Monday, June 23, 2008

Beyond FAREWELL: George Carlin: Another Icon Gone

While George Carlin’s colorful history is well-documented, I remain most impressed by his colorful language. Yes, his seven-dirty-words stint always cracked me up (my favorites, though, were his bits about driving, the one when he had no idea—until he stopped, got out for whatever reason, then got back in the car and turned on the ignition—how much STUFF he’d had cranked on; and the one about the guy with the blinker driving around the world to the left, that sort of thing; such original takes combined with his New York accent, his fast-paced gestures, his extreme facial expressions just killed me), but I was always most impressed by his use and obvious love of the language.

NPR’s Terry Gross rebroadcast excerpts from George Carlin interviews from 1990 and 2004 this morning. The stories he told of growing up in 1940s Harlem in an Irish neighborhood lodged between an academic community that included Columbia and various interdenominational churches and seminaries and the multicultural, mixed-race street-smart part of town revealed how he was first exposed to highly original uses of slang and off-color language, and how he appreciated the brilliance that fueled such creativity. He also spoke of his grandfather, who wrote out the entire works of Shakespeare in longhand during his lifetime simply for the joy of it. Of his mother, who encouraged her son not only to go to the dictionary to learn the meaning of words that were new to him, but to discuss with her the words’ origins, various meanings, and practical applications. A day after reading up on the word “peruse” with her, he brought in the paper to her and asked if she’d like to “peruse” it for a while. “Perhaps I’ll give it a cursory glance,” she replied, sending him right back to the dictionary.

So yes, George Carlin will always be remembered for his tough-guy attitude, his in-your-face comedy, his refusal to back down in the face of white-corporate male-dominated right-wing hypocrisy. But I’ll always remember him as a young boy growing up in the paradoxes of a Catholic Irish neighborhood full of kids in a wedge of Harlem, carrying with him a literary sensibility that would compel him not only to become a famous, award-winning comedian with a police record who inspired a controversial Supreme Court case that still leads to heated discussions of the First Amendment, but to a guy who relished experimenting with the way words work.

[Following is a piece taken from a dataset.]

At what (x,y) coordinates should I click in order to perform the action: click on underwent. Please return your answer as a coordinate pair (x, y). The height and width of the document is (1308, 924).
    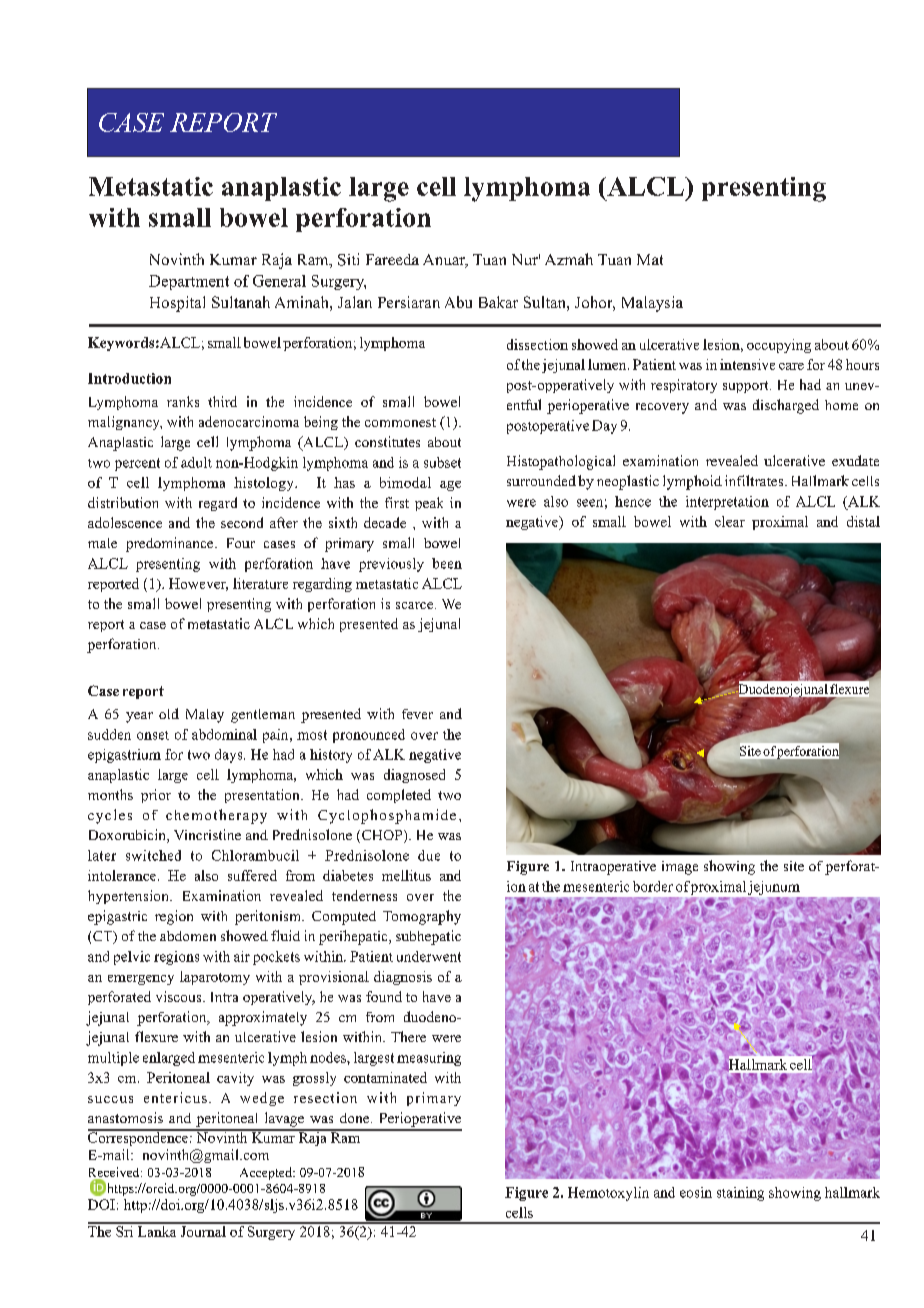
    Looking at the image, I should click on (429, 956).
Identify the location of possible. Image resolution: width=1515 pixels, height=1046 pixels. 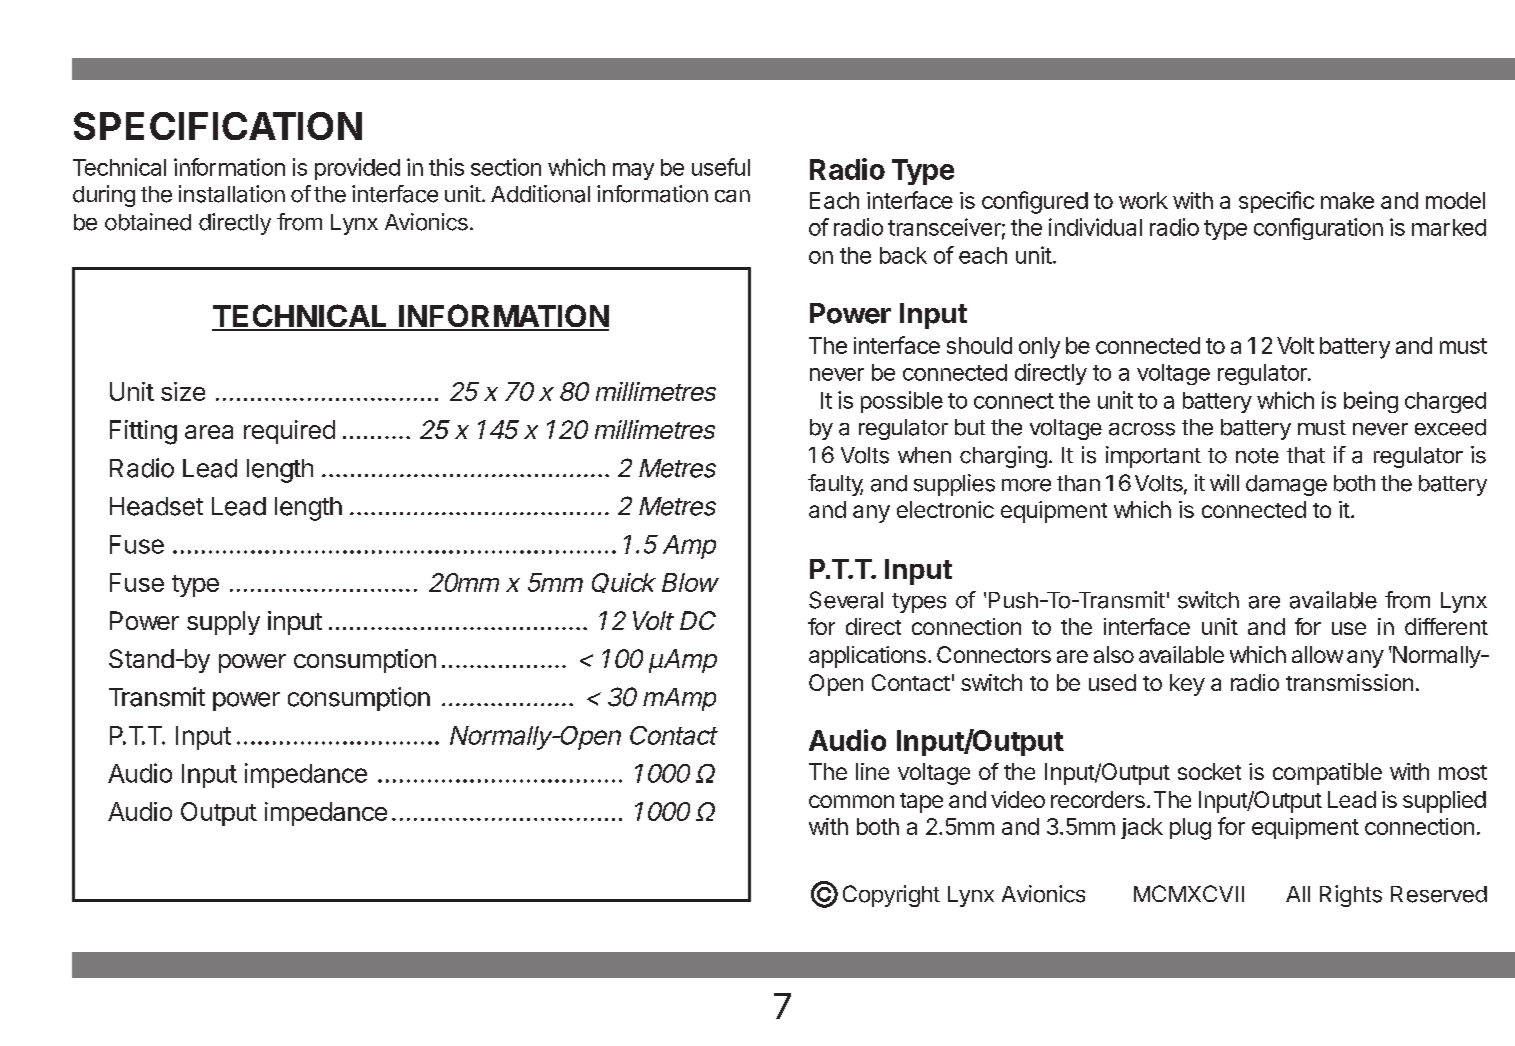
(902, 402).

“There are an awful lot of taboos,” Carlin is quoted in another NPR piece. “I just enjoy squashing them and stepping on them and peeling them apart and trying to expose them to people. For some reason, it makes me happy.” Thanks to his immense, unique ability to power those tendencies with an evident love of language, his comical exposure of so many truths at their bare-bone levels made lots of others happy, too.

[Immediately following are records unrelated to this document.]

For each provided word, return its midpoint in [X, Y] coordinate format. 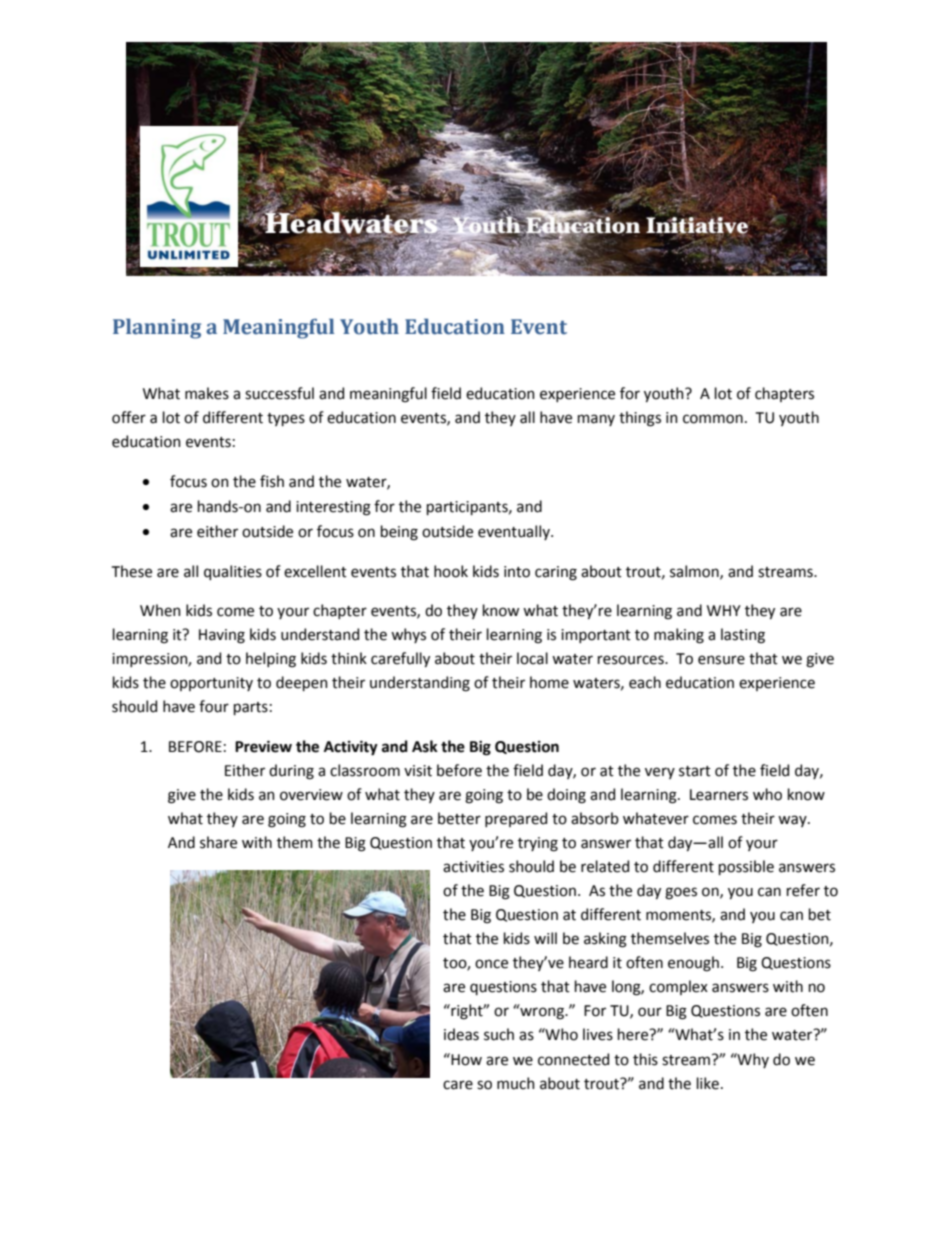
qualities [233, 572]
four [214, 706]
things [640, 419]
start [695, 771]
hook [451, 571]
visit [418, 771]
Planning [157, 328]
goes [681, 893]
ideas [461, 1034]
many [596, 420]
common [713, 419]
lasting [743, 636]
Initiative [697, 225]
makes [207, 393]
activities [473, 867]
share [218, 842]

Photo from a 2007 wittyphantom post about a George Carlin essay that ends: “Life is not measured by the number of breaths we take, but by the moments that take our breath away.”


Anonymous Anonymous said...

Yet again Karen, wonderful post. It is an understatement when I say this American original will be mourned for a long time to come.

2:55 PM  
Blogger Sustenance Scout said...

He definitely was an original who'll be missed, Rebecca.

Hope you're having a fun summer with your crew. :)

4:08 PM  
Blogger Lisa said...

George Carlin was always special to me and he'd been even more so in the last couple of years. His facial expressions and sense of humor were always uncannily similar those of my father, who was the same age and also an Irish Catholic kid from Boston. I'm going to miss him.

8:45 PM  
Blogger debra said...

George Carlin understood free speech and was willing to stand up for his principles.

7:28 PM  
Blogger Mary Ann said...

I enjoyed him but had forgotten some of his stories until reading your post. Thanks for reminding me how great he was.

8:52 PM  
Blogger Sustenance Scout said...

Debra, he certainly did! Thanks to your note I finally found my way to your terrific blog.

Mary Ann, so glad I could help! :) George Carlin routines were favorites among my high school friends so some of them are pretty much ingrained in my brain. :) Not a bad thing at all; those memories are some of my favorites. K.

3:55 PM  
Blogger Sustenance Scout said...

Lisa, something just reminded me of the poignancy of your comment about George Carlin reminding you of your dad. Sorry I didn't reply earlier. I wonder if you dad ever saw the resemblance? K.